Contributing guidelines:
-
Update the
README
file with a bullet point refering to your dataset, following the same format including: title, brief explanation, download link, source link, file type. -
If you have access to the raw dataset upload it to the repo inside a folder. The name of the folder should minimally describe the data inside. Consider adding a document briefly explaining the metrics along with the files if needed.
-
Use the source link on the
README
paragraph to credit the person who made the data available, or the original location where the dataset can be found. If this is your own dataset then credit yourself! The source link is important, so users know where to go to learn more about each specific dataset.
Topics of interest include:
- optical/sensor athlete tracking
- athlete monitoring data
- physical profiling
- Sport physiology data
- injuries
- schedule & travel metrics
- sport biomechanics
- video materials
- etc.
Companies that provide data through technology are also welcome to upload sample datasets as a way to help sport scientists become more familiar with the data.
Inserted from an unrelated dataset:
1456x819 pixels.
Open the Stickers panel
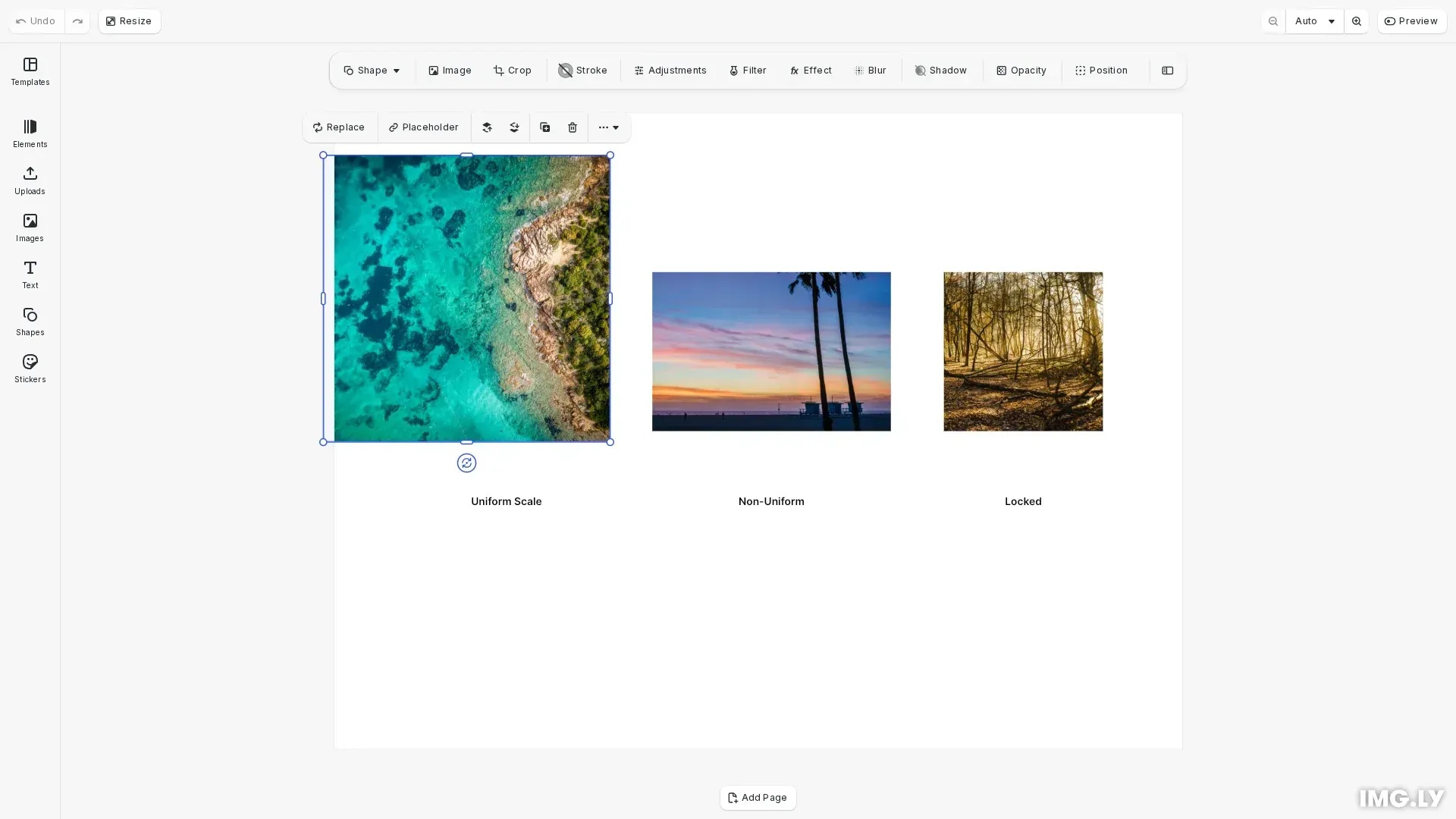30,369
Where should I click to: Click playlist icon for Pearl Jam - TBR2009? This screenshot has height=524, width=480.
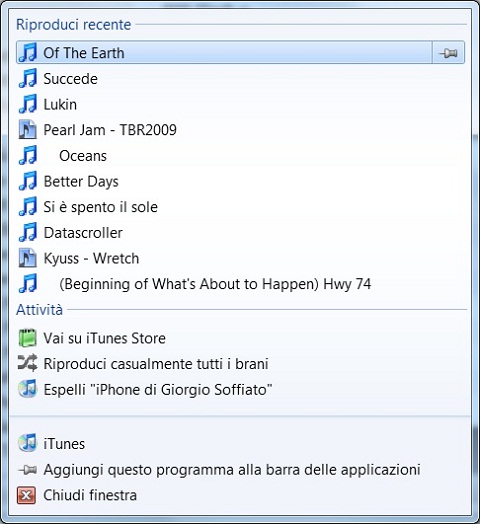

If not sure about how to make a contribution, here is a tutorial that explains how to contribute to a github project: Link
Thanks for your contribution!
Special thanks to the companies and individuals that made these datasets public. Please check the source
link on each dataset to visit the original resource.
The aim of this repository is to feature and provide direct access to datasets that are currently publicly available or that someone wishes to make available for others to use. We don't do any modifications on the datasets.